Fourth, the US should amend the Clean Air Act – which was used by lawmakers to regulate CO2 – to ensure it can no longer do so.
“Congress should curb the EPA’s overreach by clarifying that it has no power under the CAA to make climate policy.”
Fifth, Trump should repeal the Clean Power Plan’s CO2 standards for power plants.
“The Clean Air Act gives the EPA no authority to kill the future of coal-based power. Yet under the New Source Performance Standards (NSPS) rule, if utilities want to build coal power plants they can, but doing so will bankrupt them. The rule sets a performance standard of 1,400 pounds of carbon dioxide per megawatt hour (1,400 lbs. CO2 /MWh) for new coal power plants. Since today’s state-of-the-art coal plants emit 1,800 pounds of CO2 per megawatt hour, the rule is a de facto ban on the construction of new coal plants.”
Sixth, Trump and Congress should oppose all carbon taxes (Note: incoming US secretary of state Rex Tillerson is a fan of a revenue neutral carbon tax).
According to the CEI, a CO2 tax is “market rigging policy” and amounts to “picking winners”.
“The function of a carbon tax is identical to that of cap and trade: to pick energy market winners and losers. As President Obama put it, the point of pricing carbon is to ‘finally make renewable energy the profitable kind of energy in America’.”
The CEI adds the impact of such a tax would lead to the loss of 600,000 coal jobs and lead to a decline in GDP of $2.3 trillion by 2038, although it does not consider how many jobs would be created in lower carbon sectors.
“The power to tax is the power to destroy. Congress should not give the federal government another weapon for bankrupting industries that provide affordable, reliable energy to the people and economy of the United States.”
Seventh, Trump should scrap US calculations of what the “social cost of carbon” could be.
This sounds wonky but it’s important: the SCC is effectively an estimate of the likely damages the release of a tonne of CO2 into the atmosphere will cause.

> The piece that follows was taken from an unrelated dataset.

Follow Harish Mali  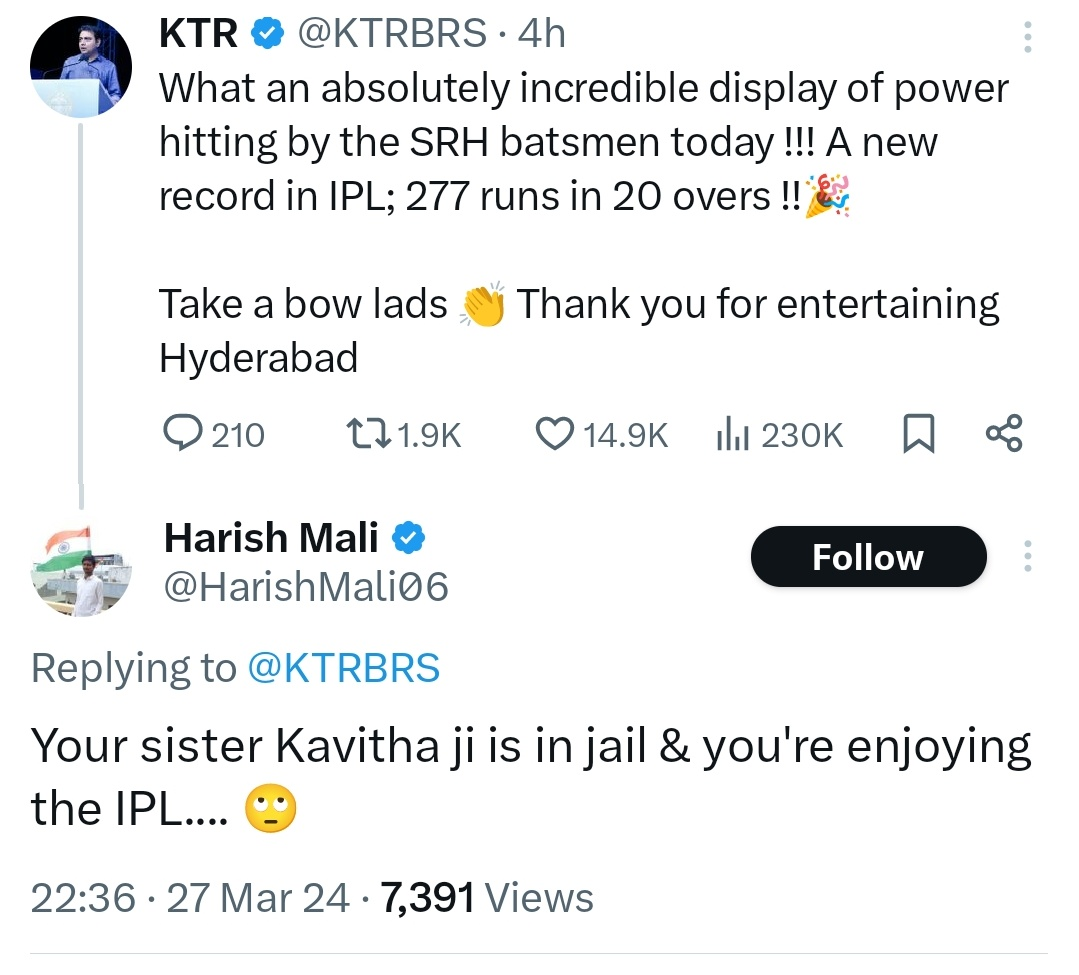click(868, 557)
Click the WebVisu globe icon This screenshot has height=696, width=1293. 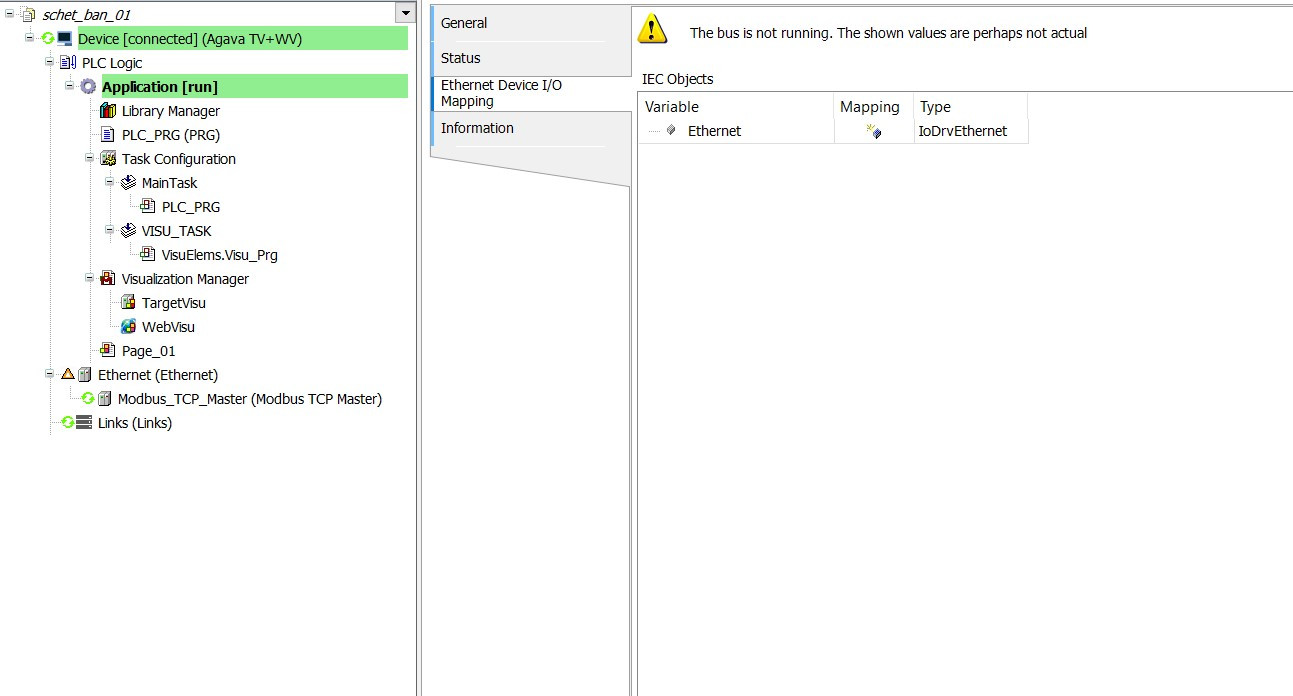coord(128,327)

The US Environmental Protection Agency (EPA) judges this to be around $36 a tonne – significantly higher than market carbon prices but a lot lower than a 2015 estimate of $220.
These sums underpin US climate policy, but are roundly rejected by the CEI, which says climate science is flawed and argued the EPA’s damage projections are “made-up”.
“However, recent developments in climate science—including the growing divergence between models and observations and numerous studies indicating that the vast majority of climate models are skewed toward greater warming—indicate that the state of the climate is better than feared, not worse than predicted.”
It’s not clear what these recent developments are – Richard Betts, Met Office head of climate impacts research told Climate Home that recorded data is still within the ranges of projections compiled by the UN’s climate science panel.
“Even if all integrated assessment model inputs were correct, SCC estimation would still be one-sided and misleading, because it disregards the social costs of carbon mitigation policies.”
This is something of a misrepresentation. The SCC is typically used as part of a wider cost-benefit analysis.
Eighth, freeze biofuel subsidies, a policy first deployed under George W Bush. The CEI recommends Congress should…
“Freeze the renewable fuel standard’s blending targets below the ‘blend wall’ – the quantity of ethanol that can be sold domestically given the incompatibility of mid- and high-ethanol blends with the vast majority of vehicles and infrastructure, and anaemic consumer demand for such blends because of their inferior fuel economy.”
Ninth (this is the last one), the CEI says all scientific agencies must meet rigorous standards that they currently do not abide by, urging for new “weight of evidence” tests.
It also urges government to plump for “the least burdensome regulation when selecting regulatory measures” and asks for “all data and research used to justify regulations to be publicly available in order to promote transparency”.